Most storytellers do a little bit of both, giving a generic overview of the larger world, while providing more detail for the local environment.

Use during play

Usually, players will learn new details during their exploration: in some cases, these are discoveries of previously unknown secrets like how Mayor Cornelius is actually a polymorphed Lamassu named Xanadu. In other cases, this could be meeting new NPCs or visiting previously undiscovered planets. Sometimes new information is not so much discovered but created — like if a player marries an NPC or accidentally blows up a planet.

If the new information applies to something that is already described in the setting wiki, the page can easily be updated by the players — or the storyteller as your group might prefer — to reflect the new knowledge. If not, a new page can be created to describe the newly discovered content.

The wiki has a lot of hidden advanced features to make this easier. For example, if your character changes their name when marrying, all wiki links will automatically be updated. If you add a new planet, it will automatically appear in lists of planets. And if you find out an NPC is also operating under a different name, you can add that so both their previous name and the alias will link to the same NPC.

Tip: if someone is killed or destroyed, do not remove the page. Instead, mark them as destroyed or deceased and keep the page — that way, it becomes part of the historic record instead of disappearing.

Perspective

One important detail to keep in mind is the perspective from which information in the Setting namespace is written.
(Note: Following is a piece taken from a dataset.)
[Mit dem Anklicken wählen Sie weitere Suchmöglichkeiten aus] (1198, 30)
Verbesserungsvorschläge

For some details (how many people live in a city) this is easy. For others (like the faction page for the rebels or the empire) it might be a bit harder, especially considering what the players may or may not know.

We have found that the most effective way to use the wiki is to list information in as unbiased a form as possible. Even if it may seem to help with 'method-acting', inaccurate information tends to be more confusing than helpful to the game.

For example, if the players are part of a (secretly evil) empire, you might be tempted to describe the rebels as evil terrorists, not because they are, but because that's how empire propaganda would describe them.

Instead, try to limit yourself to the factual information about the rebels in as unbiased a way as possible and let players draw their own conclusions. If you want to add more details about what groups of people believe, try to include them with quotes or add qualifiers like 'alleged' or 'supposedly'.

Thus instead of writing "The evil terrorist rebels blew up a factory producing medicine due to their hatred for the innocent people of the empire" — which would be the empire's propaganda or at least their opinion rather than the actual truth, you could write "The rebels are implicated in the Dozi-3 pharmaceutical factory sabotage. Empire security claims the attack was motivated by rebel hatred of innocent people of the empire".